The Preferential Option for Nonviolence in Just War Theory: Opportunities for Just War & Pacifist Collaboration

Posted on February 11, 2025 By

 by Thad Crouch

The Disagreements

At the 25th anniversary conference of the Consistent Life Network in 2012, the new, young, rising star, Aimee Murphy — of the then one-year-old Life Matters Journal — gave a speech.  When it ended, a seasoned CLE activist aggressively laid into Murphy’s opposition to “aggressive war” rather than taking a pacifist position against all war.

A decade earlier, a year after the 9-11 terrorist attack and mere months before the U.S. invasion of Iraq, the youngest member of Pax Christi Austin (a chapter of an international Catholic non-violence organization) urged fellow members to support a presentation using Just War Ethic arguments against the invasion at an interfaith peace event. The membership adamantly opposed him, despite his arguing that it would be faster, easier, and more practical than attempting to convert pro-war Austinites into nonviolence advocates within the available time frame to mobilize them against an impending war.

Among life-long committed leaders of the CLE, debates over active nonviolence or pacifist positions vs ones allowing for wars described as just, defensive, or non-aggressive can become intensely heated. But there’s at least one important criterion of just war theory that, when applied as rigorously as intended, points to significant common ground on which pacifists and just war theorists can work together to promote nonviolence in practice.

Just War Doctrine

The Christian version of Just War doctrine began with Augustine of Hippo, a philosopher who converted to Christianity shortly after it became the Roman Empire’s official religion.  Augustine saw war as a tragedy that occurred in a sinful world that, under certain circumstances, could be needed to protect life and restore order. As he pondered circumstances in which Christians might morally participate in war, he found criteria from Marcus Tullius Cicero, a first- century Roman senator and philosopher – though Augustine disagreed with Cicero’s idea that impugned honor could justify war for Christians.

The most important criterion of Just War for this discussion is:

Last Resort: To justify engaging in war, all other bloodless means to resolve the conflict must have been shown to be impractical or ineffective.

The Opportunity: Just War’s Preferential Option for Nonviolence

The requirement that bloodless means must be found to be ineffective before “just war” can apply means a preferential option for nonviolence.

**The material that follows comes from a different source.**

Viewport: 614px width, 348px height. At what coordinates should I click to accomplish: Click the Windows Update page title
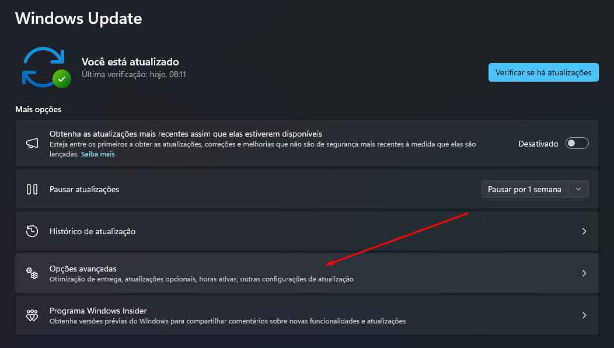78,18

That means that those who don’t know about active nonviolence are unqualified to declare just war.

In order to apply and implement just war doctrine, one must understand the power of nonviolence. To effectively apply the just war theory, persons, religious bodies, and governments must have acuity with understanding, applying, and implementing the power, the effectiveness, and the limits of nonviolence. Those who equate nonviolence with being passive are unqualified to discuss just war theory.

They must also understand the limits of violence as a problem-solver.

New Knowledge of Nonviolence

Eons of history are filled with examples of nonviolence that have proven effective. For example, there’s the overthrow of British rule in India/Pakistan; the Solidarity Movement in Poland; and the Arab Spring in Tunisia and Egypt.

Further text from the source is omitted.